Variation in the structure of genomes is a crucial component of genetic innovation and an important factor in the evolution of genome complexity. Such structural variation (SV) includes mutations like duplications, deletions, translocations, inversions, and transpositions. SV is ubiquitous, creates new genes and new gene structures, alters gene expression, and in humans, contributes to genetic disease. While SVs contribute to adaptation, genetic drift has also been proposed to occupy a central role in the acquisition and evolution of SV. Consequently, the relative importance of mechanisms driving the acquisition of SVs remains controversial. When mutation limits adaptation, we predict that selection is more effective at changing allele frequencies in larger populations and genetic drift is more effective in smaller populations. However, when the mutation rate is sufficiently large to permit frequent adaptation, then levels of variation depend only weakly on population size. As a result, determining the extent to which and how population size is associated with patterns of genetic diversity within and between species can reveal much about what factors dominate evolution. To determine the relative influence of mutation, natural selection, and genetic drift on the evolution of genome structure, we are contrasting patterns of polymorphism and divergence between large and small populations.

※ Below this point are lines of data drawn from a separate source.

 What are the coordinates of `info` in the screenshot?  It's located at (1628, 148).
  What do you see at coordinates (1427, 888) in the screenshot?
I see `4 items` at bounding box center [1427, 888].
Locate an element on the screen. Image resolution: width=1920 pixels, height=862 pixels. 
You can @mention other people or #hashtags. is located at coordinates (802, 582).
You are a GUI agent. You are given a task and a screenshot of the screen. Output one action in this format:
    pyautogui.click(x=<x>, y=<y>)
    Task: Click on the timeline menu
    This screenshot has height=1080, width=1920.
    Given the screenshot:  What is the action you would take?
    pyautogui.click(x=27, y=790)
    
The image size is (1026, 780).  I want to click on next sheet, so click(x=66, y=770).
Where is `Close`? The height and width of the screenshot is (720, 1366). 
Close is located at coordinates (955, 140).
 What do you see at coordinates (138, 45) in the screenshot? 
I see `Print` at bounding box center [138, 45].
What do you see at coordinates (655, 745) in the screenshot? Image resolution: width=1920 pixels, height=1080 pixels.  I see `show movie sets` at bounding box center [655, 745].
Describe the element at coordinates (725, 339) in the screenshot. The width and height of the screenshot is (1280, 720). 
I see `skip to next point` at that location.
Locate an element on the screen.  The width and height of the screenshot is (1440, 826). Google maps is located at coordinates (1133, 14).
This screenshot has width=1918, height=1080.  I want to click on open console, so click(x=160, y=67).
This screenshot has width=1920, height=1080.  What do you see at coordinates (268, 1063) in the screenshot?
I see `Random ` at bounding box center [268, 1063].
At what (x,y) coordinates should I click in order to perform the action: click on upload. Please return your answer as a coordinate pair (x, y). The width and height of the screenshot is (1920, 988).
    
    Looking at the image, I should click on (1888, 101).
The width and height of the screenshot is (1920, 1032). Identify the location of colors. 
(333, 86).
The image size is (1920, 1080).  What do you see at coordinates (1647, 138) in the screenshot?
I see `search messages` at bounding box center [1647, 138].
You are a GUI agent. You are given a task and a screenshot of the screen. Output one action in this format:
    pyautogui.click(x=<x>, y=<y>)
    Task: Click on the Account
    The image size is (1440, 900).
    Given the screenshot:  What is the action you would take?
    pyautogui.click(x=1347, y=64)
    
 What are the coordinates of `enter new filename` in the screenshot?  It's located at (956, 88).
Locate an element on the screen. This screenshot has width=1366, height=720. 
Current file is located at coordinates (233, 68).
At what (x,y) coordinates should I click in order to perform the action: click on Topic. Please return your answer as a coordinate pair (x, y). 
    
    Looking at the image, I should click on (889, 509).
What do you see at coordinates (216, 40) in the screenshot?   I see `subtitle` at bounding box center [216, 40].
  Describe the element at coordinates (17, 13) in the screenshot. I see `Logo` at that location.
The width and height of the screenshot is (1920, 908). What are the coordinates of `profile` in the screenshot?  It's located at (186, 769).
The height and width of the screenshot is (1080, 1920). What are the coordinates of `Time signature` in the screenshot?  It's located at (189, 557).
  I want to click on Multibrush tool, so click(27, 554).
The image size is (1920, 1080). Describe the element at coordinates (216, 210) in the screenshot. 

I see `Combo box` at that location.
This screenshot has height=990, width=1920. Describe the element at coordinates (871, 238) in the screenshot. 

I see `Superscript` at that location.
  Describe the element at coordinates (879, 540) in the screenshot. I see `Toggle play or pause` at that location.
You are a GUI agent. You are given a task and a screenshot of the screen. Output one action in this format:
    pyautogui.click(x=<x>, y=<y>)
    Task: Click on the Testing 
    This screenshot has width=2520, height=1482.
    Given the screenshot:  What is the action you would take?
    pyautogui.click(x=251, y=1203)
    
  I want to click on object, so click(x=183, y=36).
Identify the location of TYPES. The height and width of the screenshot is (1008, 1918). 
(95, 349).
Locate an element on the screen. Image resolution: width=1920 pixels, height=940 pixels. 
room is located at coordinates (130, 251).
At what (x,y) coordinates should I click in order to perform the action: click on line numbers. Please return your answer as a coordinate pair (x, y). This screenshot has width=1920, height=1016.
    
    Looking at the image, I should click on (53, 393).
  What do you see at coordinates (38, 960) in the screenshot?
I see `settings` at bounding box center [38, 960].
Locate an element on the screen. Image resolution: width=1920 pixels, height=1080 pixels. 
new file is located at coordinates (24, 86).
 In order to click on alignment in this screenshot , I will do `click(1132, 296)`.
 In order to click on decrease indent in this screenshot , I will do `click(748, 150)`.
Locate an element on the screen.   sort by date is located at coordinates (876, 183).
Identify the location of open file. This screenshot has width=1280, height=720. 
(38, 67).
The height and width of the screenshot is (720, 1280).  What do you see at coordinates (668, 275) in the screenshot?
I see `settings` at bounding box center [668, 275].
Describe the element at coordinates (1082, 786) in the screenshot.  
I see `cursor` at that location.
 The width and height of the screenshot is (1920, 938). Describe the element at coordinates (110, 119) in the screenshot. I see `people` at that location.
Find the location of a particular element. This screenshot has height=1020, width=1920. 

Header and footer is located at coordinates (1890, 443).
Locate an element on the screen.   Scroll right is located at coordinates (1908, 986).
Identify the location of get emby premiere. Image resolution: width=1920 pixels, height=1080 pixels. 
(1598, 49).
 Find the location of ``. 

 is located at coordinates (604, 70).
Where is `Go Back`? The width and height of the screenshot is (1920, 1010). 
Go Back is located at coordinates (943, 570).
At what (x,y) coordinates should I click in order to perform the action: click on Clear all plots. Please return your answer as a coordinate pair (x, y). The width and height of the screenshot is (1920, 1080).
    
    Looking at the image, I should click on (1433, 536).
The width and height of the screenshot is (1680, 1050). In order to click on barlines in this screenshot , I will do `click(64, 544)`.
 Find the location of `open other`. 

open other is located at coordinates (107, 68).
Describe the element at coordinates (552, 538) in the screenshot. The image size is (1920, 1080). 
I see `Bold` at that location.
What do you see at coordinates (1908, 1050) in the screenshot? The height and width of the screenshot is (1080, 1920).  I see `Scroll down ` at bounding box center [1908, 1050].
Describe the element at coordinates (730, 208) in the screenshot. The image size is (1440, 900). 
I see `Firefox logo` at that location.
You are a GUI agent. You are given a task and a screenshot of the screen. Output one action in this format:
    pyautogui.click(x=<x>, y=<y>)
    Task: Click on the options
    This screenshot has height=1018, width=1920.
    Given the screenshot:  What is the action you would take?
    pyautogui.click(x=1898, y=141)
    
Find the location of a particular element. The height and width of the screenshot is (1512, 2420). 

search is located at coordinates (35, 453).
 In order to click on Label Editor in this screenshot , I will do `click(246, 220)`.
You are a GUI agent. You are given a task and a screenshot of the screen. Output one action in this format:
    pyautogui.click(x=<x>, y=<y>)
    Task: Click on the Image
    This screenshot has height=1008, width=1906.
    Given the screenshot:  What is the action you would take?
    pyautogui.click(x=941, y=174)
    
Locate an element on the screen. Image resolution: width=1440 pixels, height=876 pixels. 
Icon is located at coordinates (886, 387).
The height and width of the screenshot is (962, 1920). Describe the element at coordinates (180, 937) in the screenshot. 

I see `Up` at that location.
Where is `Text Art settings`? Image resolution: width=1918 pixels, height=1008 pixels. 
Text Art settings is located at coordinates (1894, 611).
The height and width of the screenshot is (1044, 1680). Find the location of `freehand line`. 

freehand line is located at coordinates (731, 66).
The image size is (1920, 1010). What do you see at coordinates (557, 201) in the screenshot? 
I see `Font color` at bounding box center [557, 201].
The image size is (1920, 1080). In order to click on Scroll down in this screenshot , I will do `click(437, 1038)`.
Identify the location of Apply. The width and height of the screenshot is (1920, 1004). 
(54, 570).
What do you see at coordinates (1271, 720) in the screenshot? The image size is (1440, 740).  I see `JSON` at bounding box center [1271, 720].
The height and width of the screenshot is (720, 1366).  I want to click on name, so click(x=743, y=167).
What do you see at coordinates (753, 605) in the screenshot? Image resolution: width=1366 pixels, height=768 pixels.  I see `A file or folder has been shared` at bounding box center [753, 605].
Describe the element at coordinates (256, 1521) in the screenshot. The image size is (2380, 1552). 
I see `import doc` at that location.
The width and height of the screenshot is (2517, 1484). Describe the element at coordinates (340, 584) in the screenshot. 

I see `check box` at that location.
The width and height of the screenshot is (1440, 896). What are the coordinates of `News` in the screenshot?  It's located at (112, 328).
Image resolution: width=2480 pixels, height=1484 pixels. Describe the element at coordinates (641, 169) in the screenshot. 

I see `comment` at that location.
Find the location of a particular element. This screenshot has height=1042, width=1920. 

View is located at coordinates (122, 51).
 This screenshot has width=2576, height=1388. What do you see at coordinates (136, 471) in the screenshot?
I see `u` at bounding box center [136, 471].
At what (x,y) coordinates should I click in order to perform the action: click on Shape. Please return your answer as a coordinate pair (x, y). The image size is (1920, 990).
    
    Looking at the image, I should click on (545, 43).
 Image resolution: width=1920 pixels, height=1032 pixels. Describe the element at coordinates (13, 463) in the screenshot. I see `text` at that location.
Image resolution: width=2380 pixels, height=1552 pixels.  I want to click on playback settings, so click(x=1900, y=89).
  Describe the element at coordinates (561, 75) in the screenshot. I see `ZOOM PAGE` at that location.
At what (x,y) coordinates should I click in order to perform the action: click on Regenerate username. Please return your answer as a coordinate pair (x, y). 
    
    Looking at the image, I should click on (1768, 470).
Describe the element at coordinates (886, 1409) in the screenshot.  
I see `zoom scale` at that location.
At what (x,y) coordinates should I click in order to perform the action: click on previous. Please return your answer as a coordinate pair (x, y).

To address the evolution of mutations that sculpt genome structure, we are comparing the evolution of SVs in pairs of Drosophila species with large and small population sizes. Our preliminary studies demonstrate that SV discovery is strongly limited by the quality of the reference genome. Draft genomes, which comprise most reference genomes, have poor power to discover SVs, missing up to 70% of variants, many of which are phenotypically important. Such barriers to SV discovery can severely mislead any evolutionary inferences made with poor references. In order to discover SVs within and between species, we are currently using methods developed in the lab to assemble long molecules (PacBio and Oxford Nanopore) into high quality reference genomes for species that either lack them or have only draft genomes. These reference genomes will serve as the basis for comparative genomics and population genomics studies that will uncover the rates of evolution, functional consequences, fitness effects, and the rates of adaptation of SVs.
We are investigating the genetic architecture of expression variation by studying different yeast strains and their F1 hybrids
]. Our current focus is on statistical model development for properly measuring allele specific expression and how to apply this to single cell data.
In collaboration with Brandon Gaut, we are using a highly replicated experimental evolution resource to examine the distribution of fitness of effects of adaptation to an extreme change in environment (namely culturing E. coli at 42C). We are starting by creating a cost-effective barcoding fitness assay that will be able to accommodate thousands of fitness assays in a single lane of sequencing.